Task directions ▸ Only the lines from the one containing "Instruction: Expand 最終選考" to the end of the records belong in the copy. Reproduce them word for word and drop the pictures.

Stored records:
++++++

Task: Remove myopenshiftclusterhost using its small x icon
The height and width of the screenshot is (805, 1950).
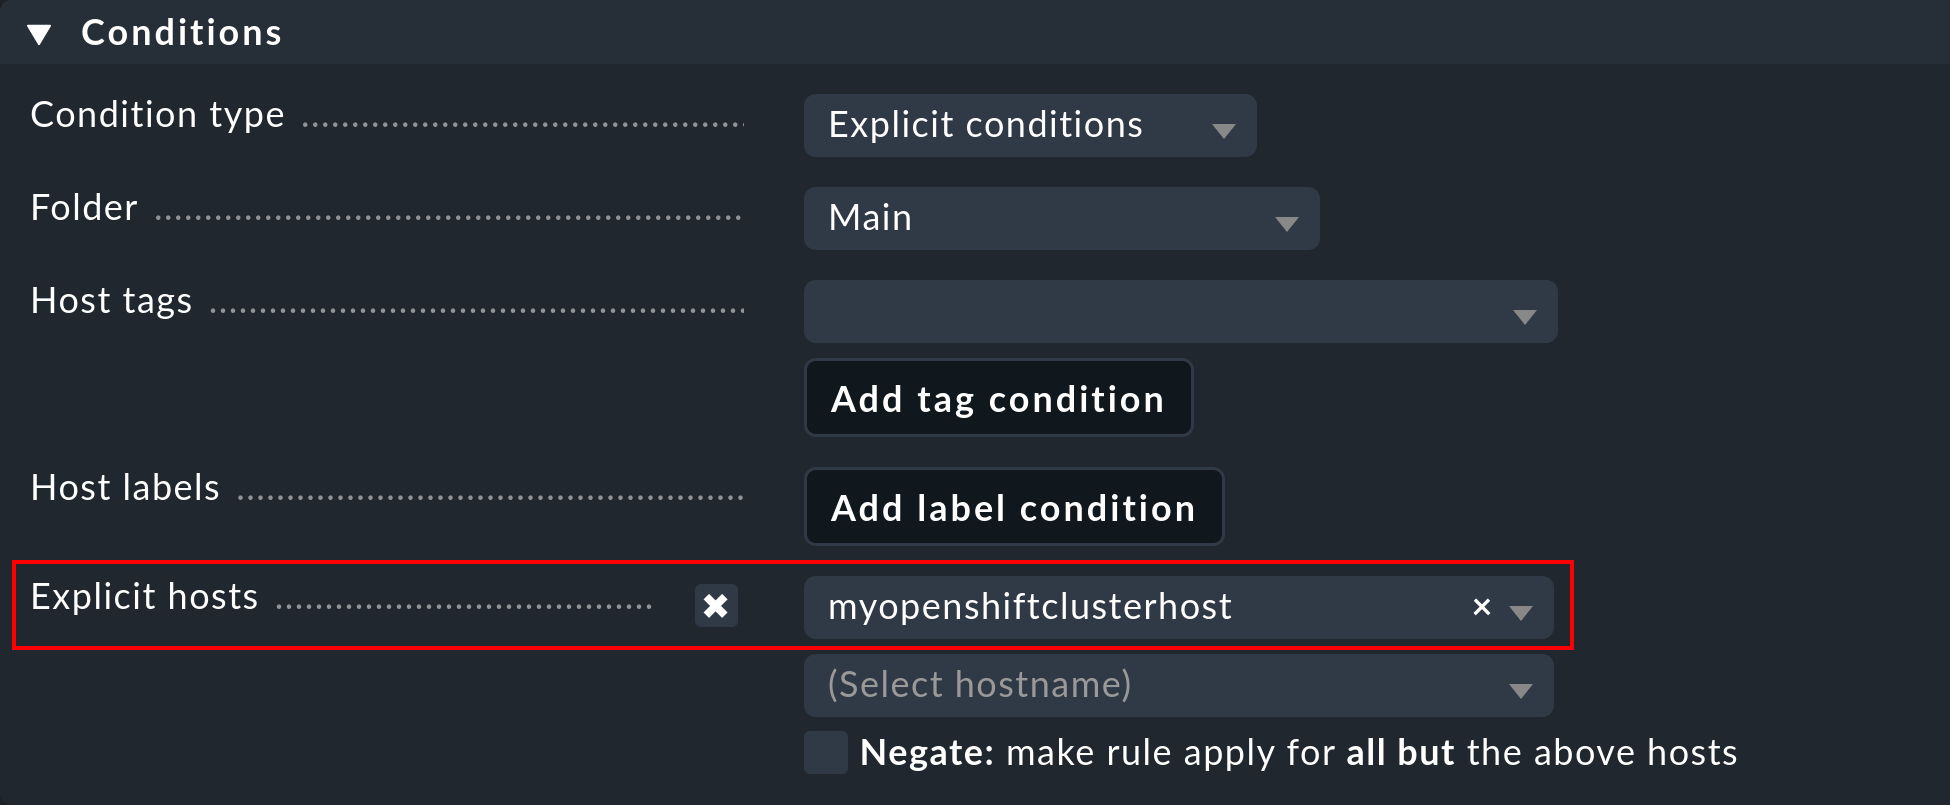Action: (1480, 606)
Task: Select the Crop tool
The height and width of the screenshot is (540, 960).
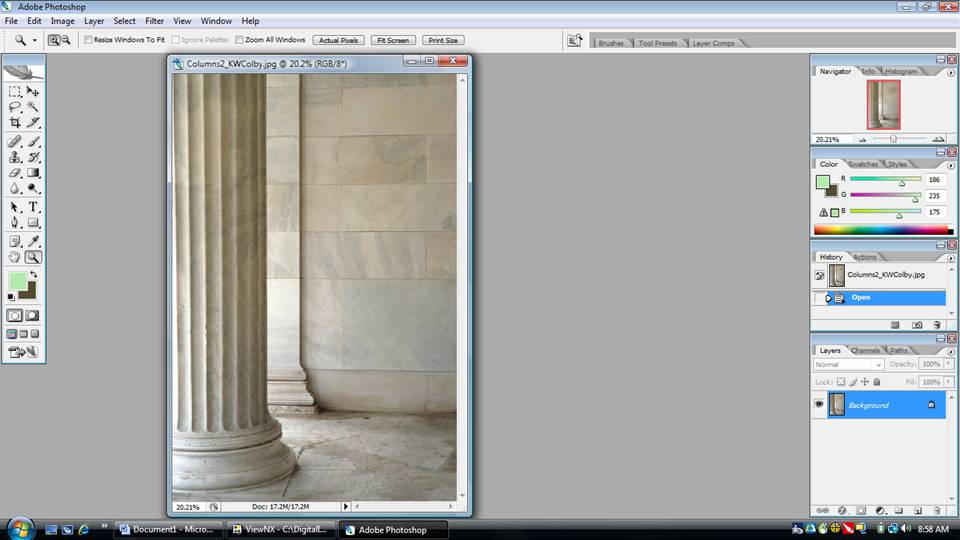Action: pos(15,123)
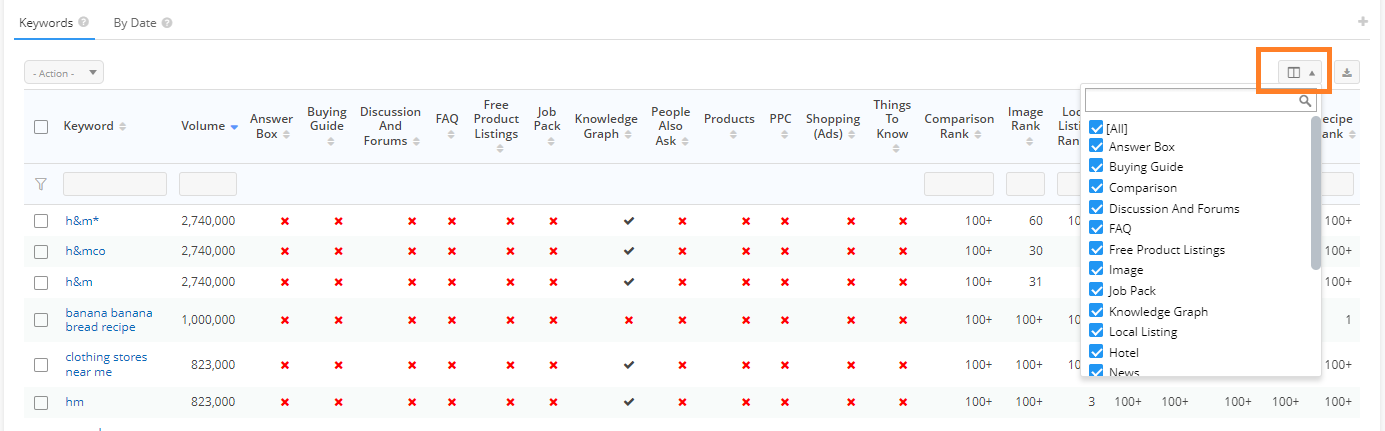
Task: Uncheck Knowledge Graph in column list
Action: 1096,311

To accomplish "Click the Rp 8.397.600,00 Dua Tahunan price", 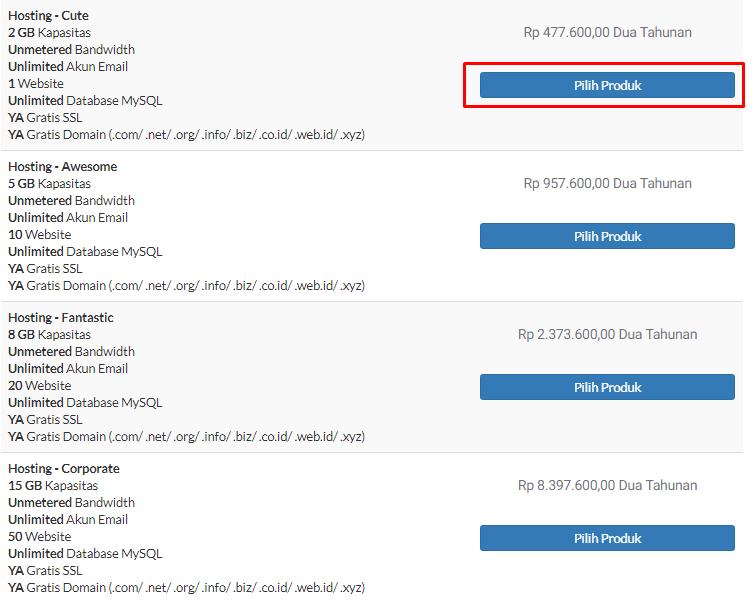I will 607,485.
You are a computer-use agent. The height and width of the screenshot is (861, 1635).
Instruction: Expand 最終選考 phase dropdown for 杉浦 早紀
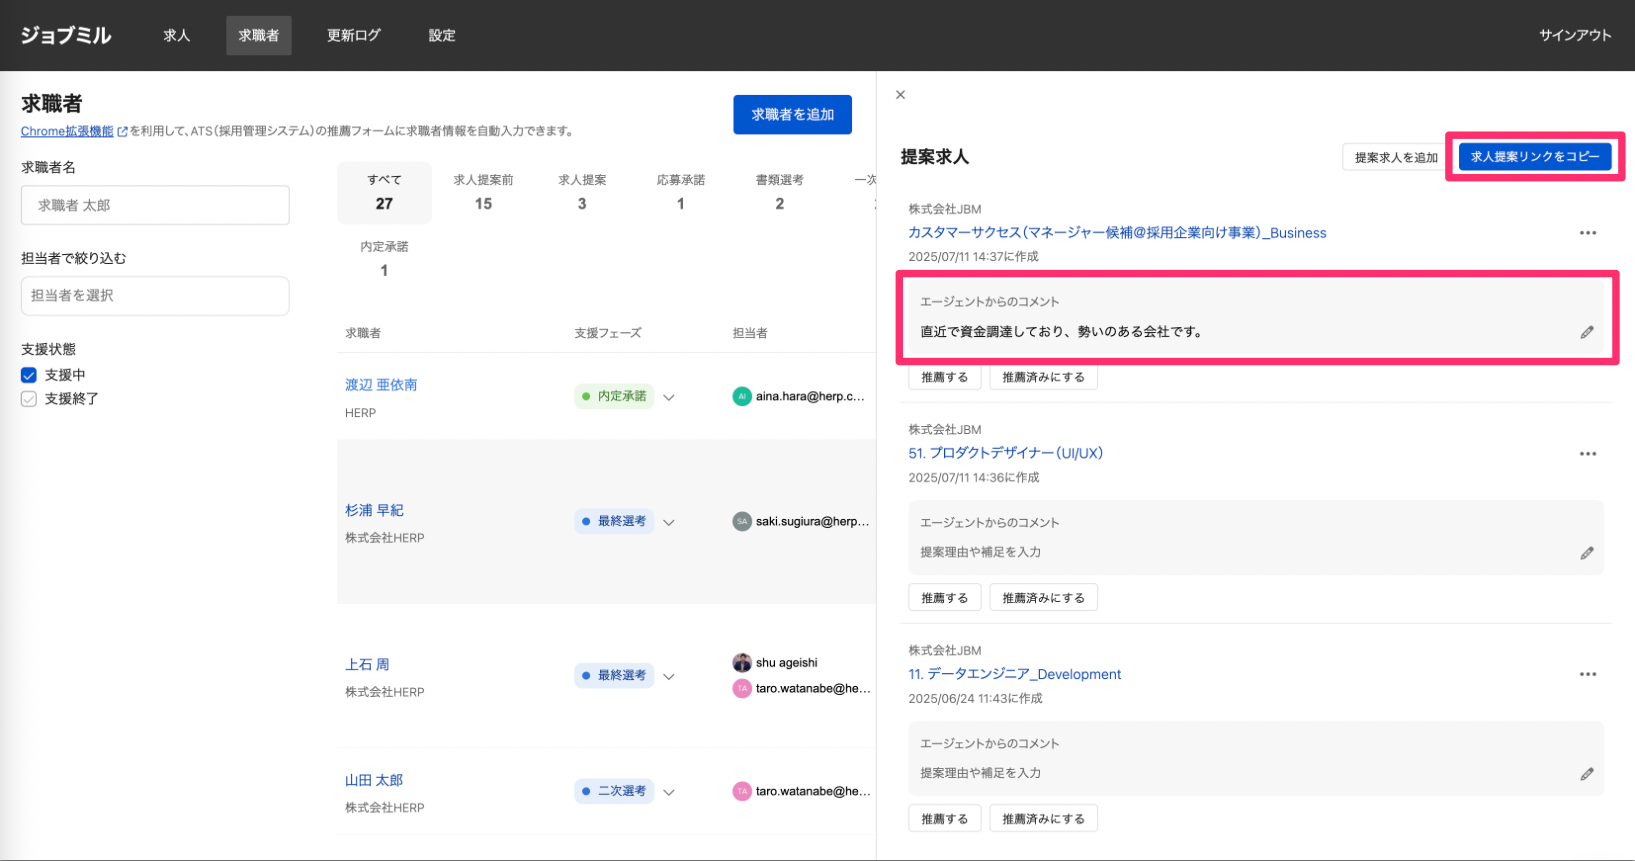pyautogui.click(x=669, y=522)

++++++

Exercise answer ▸
Instruction: Expand 最終選考 phase dropdown for 杉浦 早紀
pyautogui.click(x=669, y=522)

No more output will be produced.